Di sela-sela konferensi utama, Indonesia juga menghadiri pertemuan khusus yang digelar oleh Executive Director United Nations Environment Programme (UNEP) pada 1 Mei. Pertemuan ini menjadi lanjutan dari proses negosiasi antar pemerintah mengenai perjanjian global terkait polusi plastik.
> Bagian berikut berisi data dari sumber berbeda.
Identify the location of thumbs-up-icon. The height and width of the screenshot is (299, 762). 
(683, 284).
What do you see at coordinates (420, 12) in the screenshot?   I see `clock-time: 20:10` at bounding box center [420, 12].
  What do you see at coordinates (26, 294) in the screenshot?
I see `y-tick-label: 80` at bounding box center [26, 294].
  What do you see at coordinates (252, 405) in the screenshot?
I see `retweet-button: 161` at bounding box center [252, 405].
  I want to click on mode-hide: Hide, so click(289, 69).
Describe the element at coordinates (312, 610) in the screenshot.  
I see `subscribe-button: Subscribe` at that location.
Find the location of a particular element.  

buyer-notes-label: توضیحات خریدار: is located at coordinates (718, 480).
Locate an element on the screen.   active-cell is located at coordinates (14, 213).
Dalam forum tersebut, Indonesia kembali menekankan bahwa perjanjian yang akan disepakati harus bersifat efektif, adil, dan dapat diimplementasikan, khususnya oleh negara berkembang. “Tidak bisa ada satu pendekatan yang cocok untuk semua,” tegas Dubes Habib. Indonesia menyerukan agar dukungan internasional, baik dalam bentuk teknologi maupun pendanaan, diberikan kepada negara-negara yang paling terdampak oleh polusi plastik.
Negosiasi lanjutan untuk perjanjian plastik ini dijadwalkan berlangsung di Jenewa pada Agustus mendatang.
Posisi Indonesia dalam Diplomasi Lingkungan Global
Keterlibatan aktif Indonesia dalam forum BRS 2025 menunjukkan bahwa negara ini tidak tinggal diam menghadapi tantangan global. Di tengah meningkatnya kesadaran terhadap ancaman polusi bahan kimia dan limbah, Indonesia ingin memastikan bahwa negara-negara berkembang tidak hanya menjadi penerima dampak, tetapi juga bagian dari solusi.
Melalui diplomasi yang proaktif, Indonesia berupaya membentuk arsitektur kerja sama global yang lebih adil dan seimbang. Dalam pandangan Jakarta, pelaksanaan tiga konvensi—Basel, Rotterdam, dan Stockholm—bukan hanya soal teknis pengelolaan limbah, tetapi juga cermin keberpihakan pada masa depan planet yang lebih bersih dan berkelanjutan.